Not many nonprofit boards look to strategic renewal/reinventing as viable options. Dedicated to a specific mission, boards may merge with related organizations as their prospects decline or simply declare victory. March Of Dimes has been a classic case of redefining its mission when The Salk Vaccine limited widespread polio epidemics. Today, the nonprofit’s programs serve people with disabilities: children, adults, seniors, military personnel and veterans.
Basic Motivation Problems
Board Turnover & Leadership – According to the 2015 BoardSource report, Leading with Intent, “ Board leadership is not a lifetime commitment, with boards chairs and other officers being subject to term limits.” In the study, sixty-nine percent of board chairs only had terms of one or two years, not a great deal of time to lead strategic changes.
Numbers of clients are declining and/or the opportunities for growth are limited — Those offering psychological counseling services have faced declining client populations for a number of years, as new medications have become more useful. Some have combined with other nonprofits offering a wide range of human services while others have closed. A few of the nonprofits might have survived if they had anticipated the potential impact and had developed viable services, for example, offering counseling services to private or public school systems.
Need But No Market – In the human services arenas, there are always fundamental needs on which to base a mission. Working within a structure where the clients for the nonprofit’s service are not the funders, these needs are often unmet.
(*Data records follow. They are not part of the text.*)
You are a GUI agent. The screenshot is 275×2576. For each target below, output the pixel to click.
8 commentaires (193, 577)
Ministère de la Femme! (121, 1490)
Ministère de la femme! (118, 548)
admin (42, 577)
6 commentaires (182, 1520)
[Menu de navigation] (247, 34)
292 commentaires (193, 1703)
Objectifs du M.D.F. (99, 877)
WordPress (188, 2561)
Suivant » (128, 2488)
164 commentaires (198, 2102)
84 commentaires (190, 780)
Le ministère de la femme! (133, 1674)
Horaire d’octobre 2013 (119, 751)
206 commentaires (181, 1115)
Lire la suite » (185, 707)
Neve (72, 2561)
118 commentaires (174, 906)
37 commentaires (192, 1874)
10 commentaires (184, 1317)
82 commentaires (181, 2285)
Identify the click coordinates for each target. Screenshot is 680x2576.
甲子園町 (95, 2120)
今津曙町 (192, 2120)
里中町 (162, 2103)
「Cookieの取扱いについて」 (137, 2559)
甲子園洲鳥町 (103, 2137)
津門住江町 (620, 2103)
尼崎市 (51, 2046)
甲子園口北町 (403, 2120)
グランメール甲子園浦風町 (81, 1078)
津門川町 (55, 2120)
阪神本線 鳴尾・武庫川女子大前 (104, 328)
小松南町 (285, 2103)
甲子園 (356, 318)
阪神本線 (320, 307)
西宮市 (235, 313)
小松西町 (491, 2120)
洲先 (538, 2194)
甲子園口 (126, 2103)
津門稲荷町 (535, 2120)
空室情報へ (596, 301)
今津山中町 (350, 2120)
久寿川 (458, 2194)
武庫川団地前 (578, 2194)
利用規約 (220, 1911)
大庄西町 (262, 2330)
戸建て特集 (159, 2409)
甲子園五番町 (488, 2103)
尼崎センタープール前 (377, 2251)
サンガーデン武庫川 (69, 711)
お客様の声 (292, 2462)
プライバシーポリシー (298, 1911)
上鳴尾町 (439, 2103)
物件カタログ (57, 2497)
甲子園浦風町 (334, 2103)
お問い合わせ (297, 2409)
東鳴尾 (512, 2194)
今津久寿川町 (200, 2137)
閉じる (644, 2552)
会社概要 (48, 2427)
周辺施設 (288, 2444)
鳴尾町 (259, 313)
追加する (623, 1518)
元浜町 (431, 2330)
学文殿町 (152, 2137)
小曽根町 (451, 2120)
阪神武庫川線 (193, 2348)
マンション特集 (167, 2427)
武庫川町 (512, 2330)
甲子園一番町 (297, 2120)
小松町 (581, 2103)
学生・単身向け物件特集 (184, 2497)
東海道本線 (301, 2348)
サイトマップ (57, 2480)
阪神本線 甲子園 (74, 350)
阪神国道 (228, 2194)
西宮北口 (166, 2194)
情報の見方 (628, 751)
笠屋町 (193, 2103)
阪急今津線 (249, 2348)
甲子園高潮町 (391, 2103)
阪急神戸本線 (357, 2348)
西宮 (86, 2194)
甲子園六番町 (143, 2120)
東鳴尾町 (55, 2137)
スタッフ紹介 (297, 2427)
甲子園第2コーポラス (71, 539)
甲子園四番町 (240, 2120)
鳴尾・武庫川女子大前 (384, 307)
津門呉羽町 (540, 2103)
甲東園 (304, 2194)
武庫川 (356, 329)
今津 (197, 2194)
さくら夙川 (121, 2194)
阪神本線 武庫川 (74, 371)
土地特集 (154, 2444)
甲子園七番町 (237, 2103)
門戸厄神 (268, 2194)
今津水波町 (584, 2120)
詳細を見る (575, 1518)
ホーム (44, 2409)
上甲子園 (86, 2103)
Example: Early childhood education is a well-known need, but securing sufficient funding remains a significant barrier to delivering the services.
1. Select growth applications that connect with people emotionally. – The Easter Seals renewal focused on people with physical disabilities and special needs, a natural outgrowth of working with polio victims. The nonprofit organization was well aware of the emotional reactions and public appeals that resonated with the mission focused staff and volunteers.
Anticipated success can also be a motivator for staff and volunteers. The ALS Ice Bucket campaign in 2014 is an example of drawing attention to a challenge through a gimmick with a substantial emotional appeal. It provided significant additional funding that enabled the organization to rethink its research prowess. Whether or not the appeal can continue to be utilized in coming years remains to be seen. At the least, it is added evidence to the power of emotional appeals to generate the potential for strategic renewal.
2. Treat strategy as a dialogue as opposed to a ritualistic, documented-based planning process. – Strategic renewal in the nonprofit environment often occurs under crisis conditions. Consequently, starting with a ritualistic strength and weakness analysis is not the way to begin strategic planning at these times – complete decline is probably at hand. The issue has to be what resources can be salvaged from the current mission to enhance the new one.
If the strategic process is one that is reviewed every three to five years, every nonprofit organization should be honest about answering this generic question or similar ones: Who would miss our organization if we ceased to exist? Broad considerations of the responses and subsequent investigation can lead to open discussions to consider future opportunities for strategic renewal. As noted before, there are many new missions to address unmet human needs.
3. Use experiments to explore future possibilities. – Nonprofit organizations often shy away from using financial and human resource assets for experimentation. A field ethic that prevents a nonprofit from experimenting is an unrelenting focus on directing resources to current client services. Where strategic renewal is required or seen as an opportunity, outside funding needs to be developed, except when the organization has unusual reserves available for experimentation.
4. Engage (external and internal) leadership (communities) in the work of renewal. – “Successful strategic renewals … need to be broadly based so they can engage managers (and staffs) … in the organization. Creating (internal and external) leadership communities around the renewal project allows (board) leaders to learn about the future by doing and win over potential resisters.” The support of the chief operating officer is critical. If he/s is not behind the renewal, the board will have to make a forced change or wait until a planned succession takes place.